From the line containing "Given: Click the" through the last line of the records below, output every line exactly, both ends included, except the pictures.

[Saved entries]
********************

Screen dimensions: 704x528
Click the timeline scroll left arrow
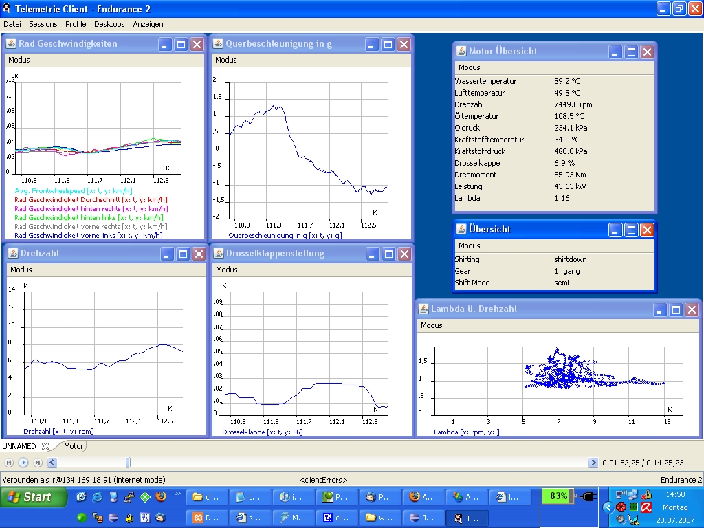pos(52,463)
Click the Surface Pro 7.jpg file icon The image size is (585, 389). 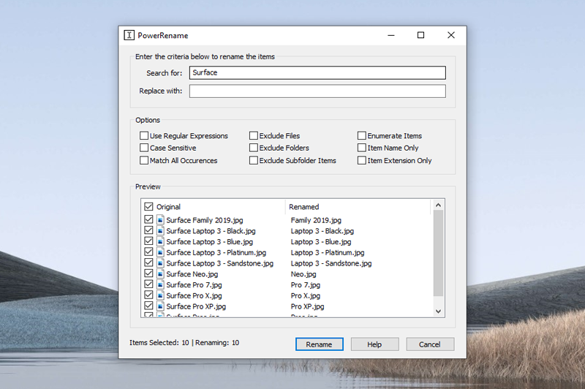(160, 284)
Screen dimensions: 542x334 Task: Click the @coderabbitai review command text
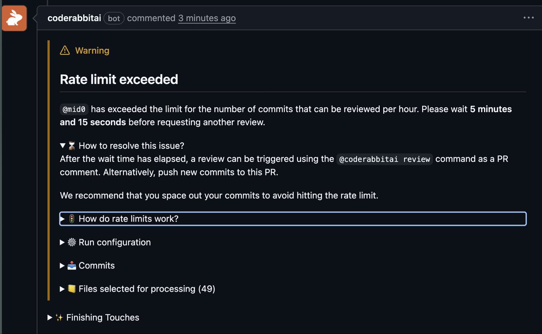pos(384,160)
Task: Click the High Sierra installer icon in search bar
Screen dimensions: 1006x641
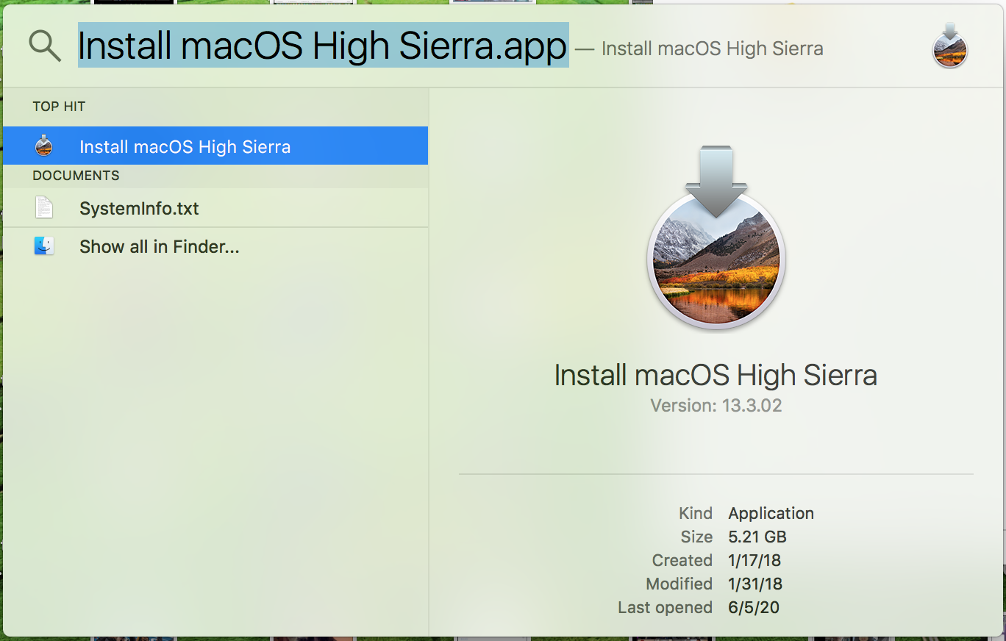Action: [x=949, y=46]
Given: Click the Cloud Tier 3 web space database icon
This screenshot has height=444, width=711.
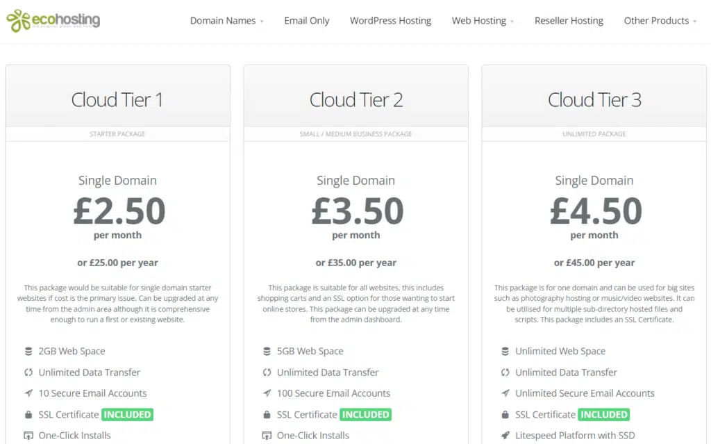Looking at the screenshot, I should pyautogui.click(x=505, y=351).
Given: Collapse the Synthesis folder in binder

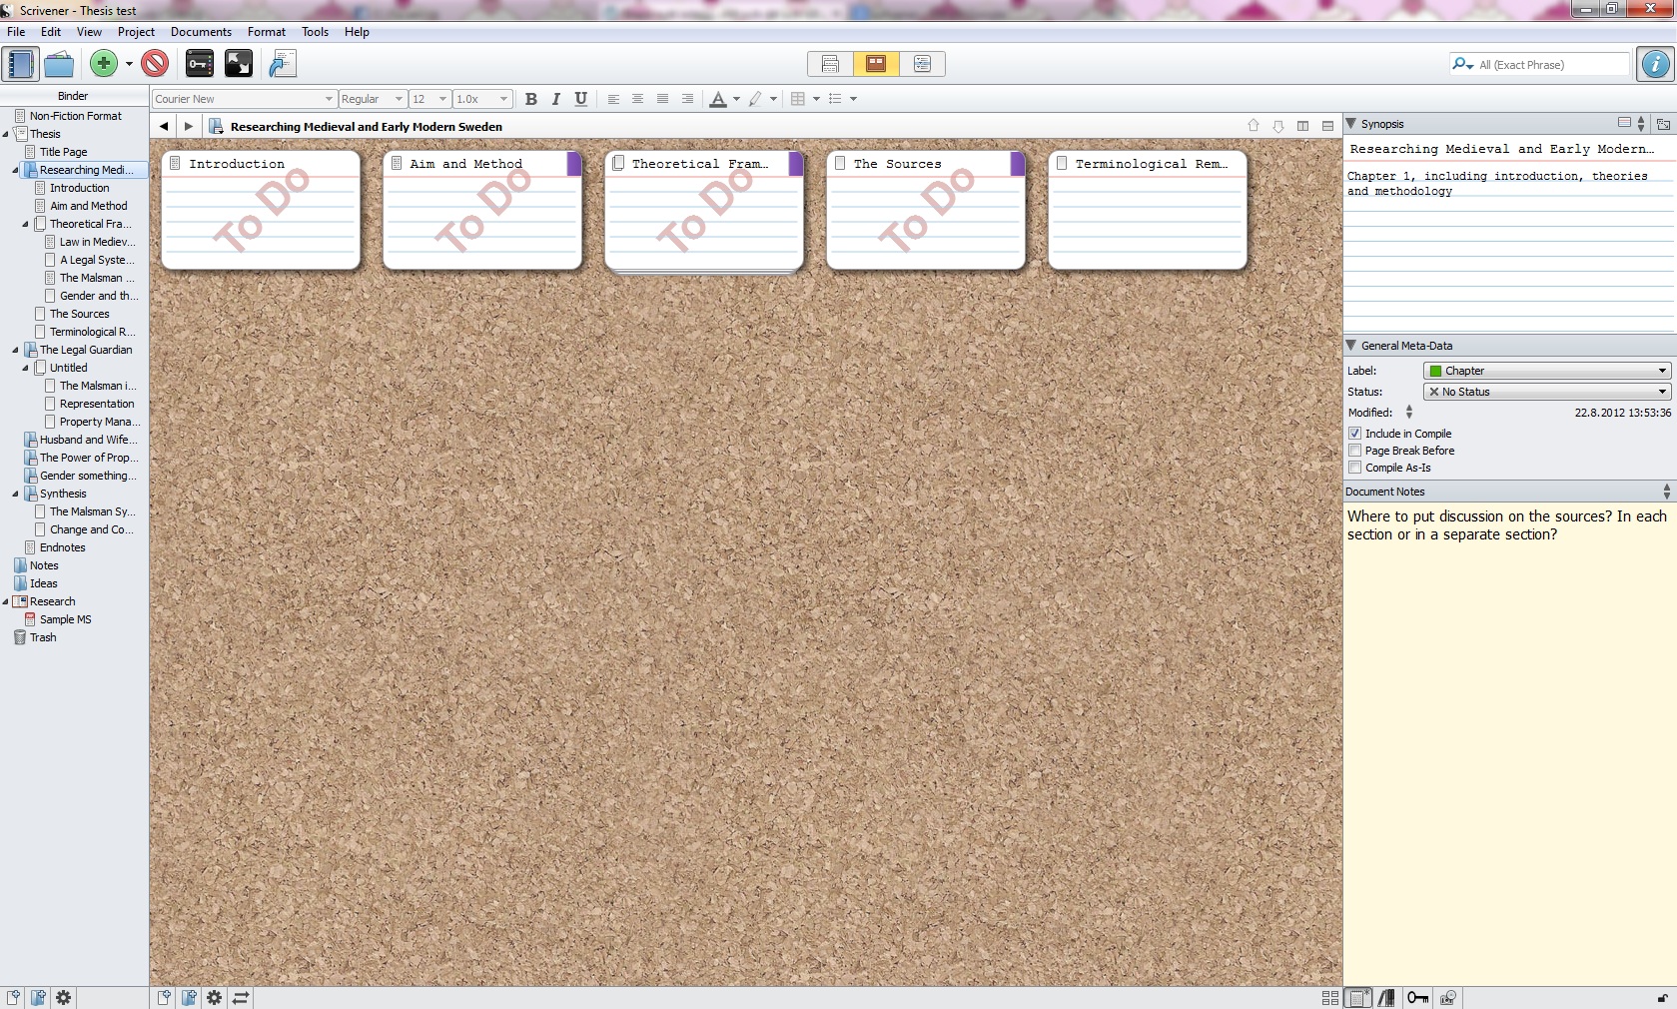Looking at the screenshot, I should (x=15, y=494).
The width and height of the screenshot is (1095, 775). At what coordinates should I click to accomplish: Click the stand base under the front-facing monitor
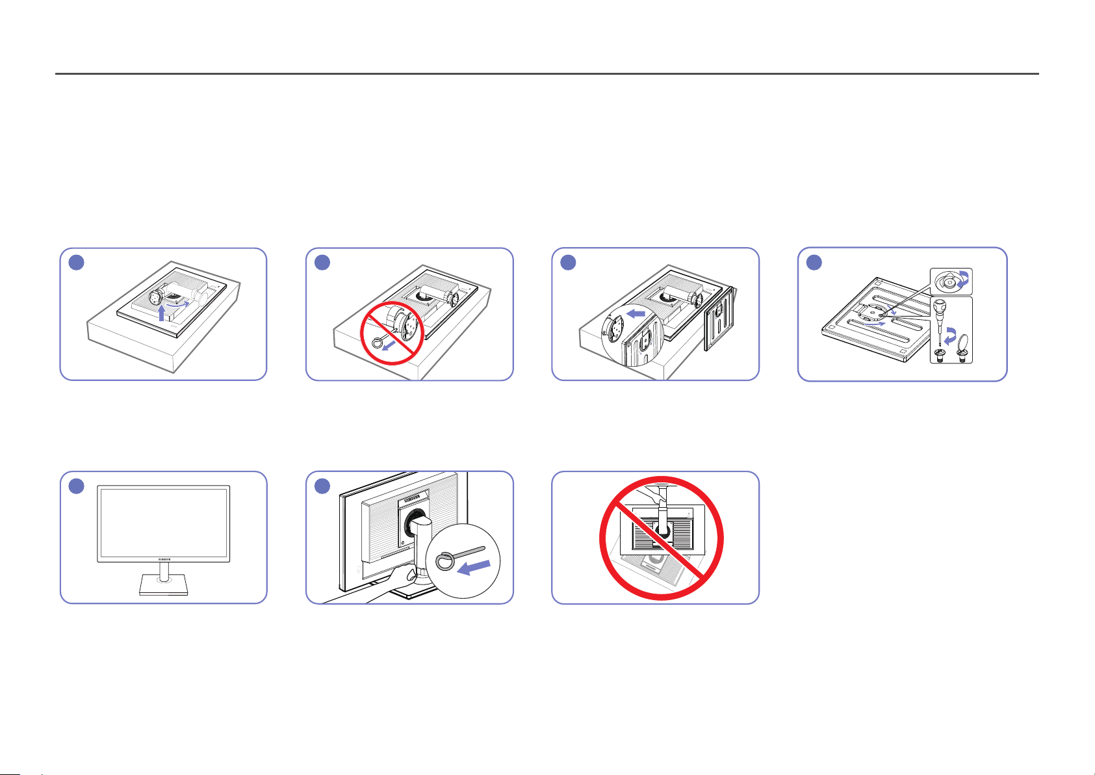tap(163, 586)
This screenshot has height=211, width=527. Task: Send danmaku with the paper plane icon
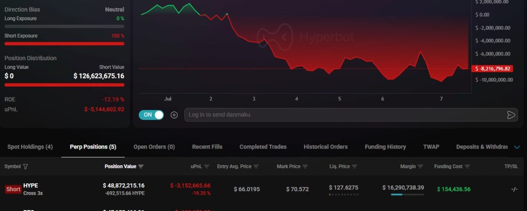coord(511,115)
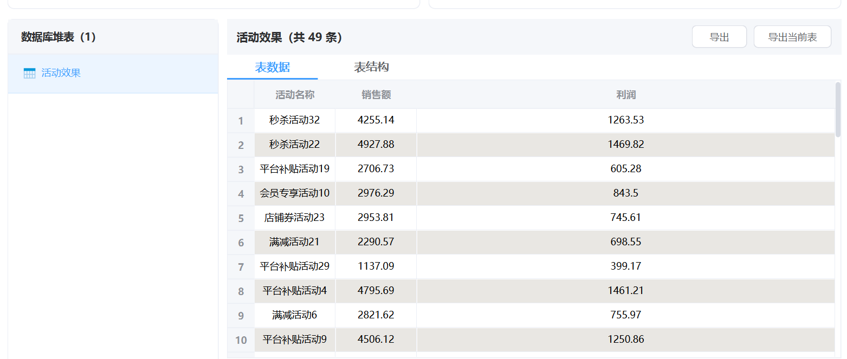Select the cell 店铺券活动23

tap(295, 218)
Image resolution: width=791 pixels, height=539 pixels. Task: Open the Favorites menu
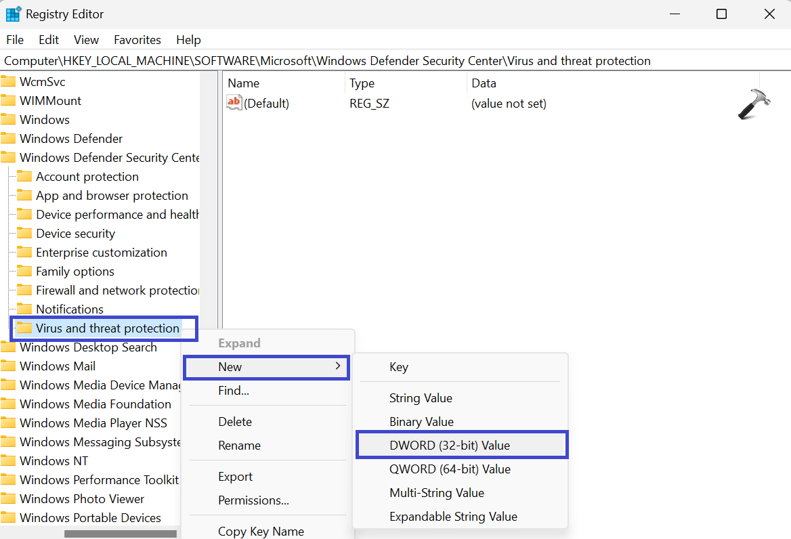pos(137,40)
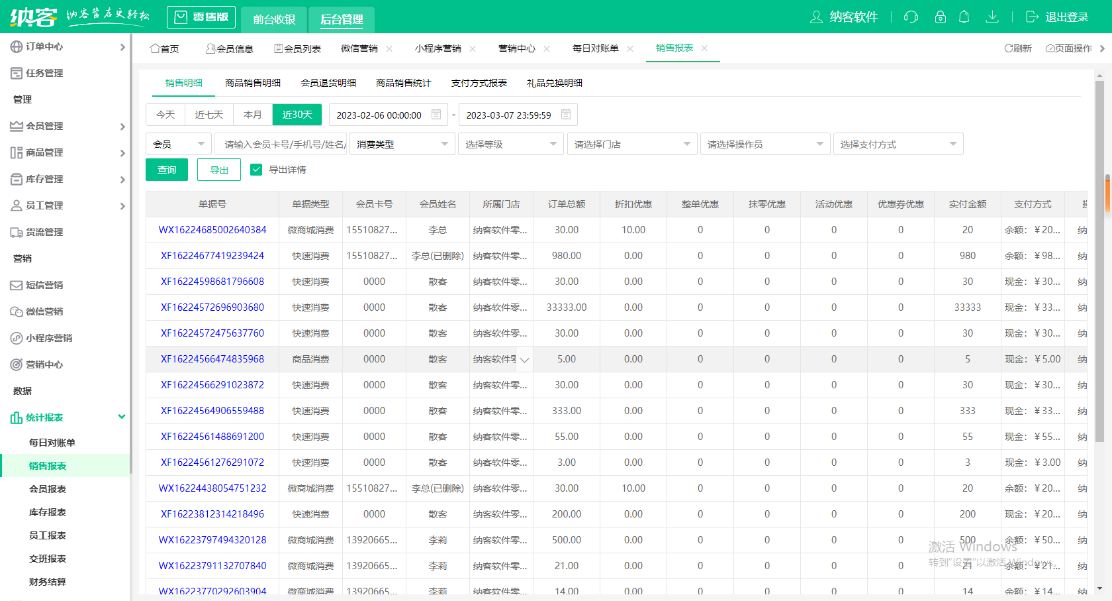
Task: Select the 近七天 date range option
Action: [209, 115]
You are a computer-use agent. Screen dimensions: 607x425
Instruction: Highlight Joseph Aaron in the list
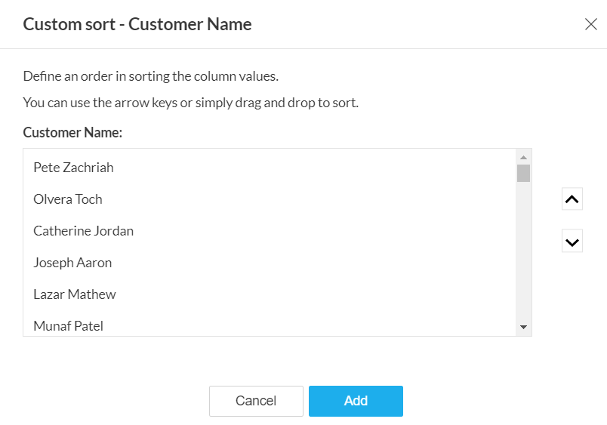[72, 263]
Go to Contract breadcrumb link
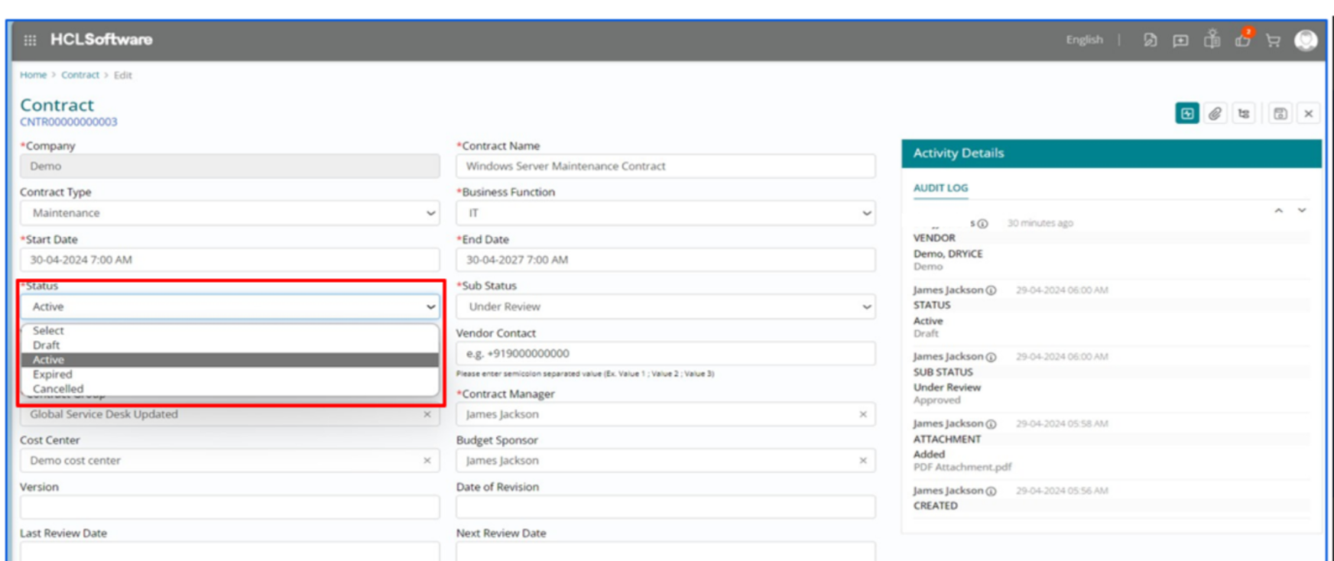The image size is (1334, 561). click(80, 75)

********************

» Written response
Given: Click the Cloud Tier 3 web space database icon
This screenshot has height=444, width=711.
Looking at the screenshot, I should pyautogui.click(x=505, y=351).
Given: Collapse the Synthesis folder in binder

Looking at the screenshot, I should (x=15, y=494).
The width and height of the screenshot is (1095, 775). At what coordinates should I click to accomplish: Click the stand base under the front-facing monitor
tap(163, 586)
This screenshot has height=211, width=527. Task: Send danmaku with the paper plane icon
coord(511,115)
Select the cell 店铺券活动23

tap(295, 218)
Image resolution: width=791 pixels, height=539 pixels. Task: Open the Favorites menu
pos(137,40)
Task: Select the 近七天 date range option
Action: [209, 115]
You are a computer-use agent. Screen dimensions: 607x425
Instruction: Highlight Joseph Aaron in the list
[72, 263]
Go to Contract breadcrumb link
The image size is (1334, 561). click(80, 75)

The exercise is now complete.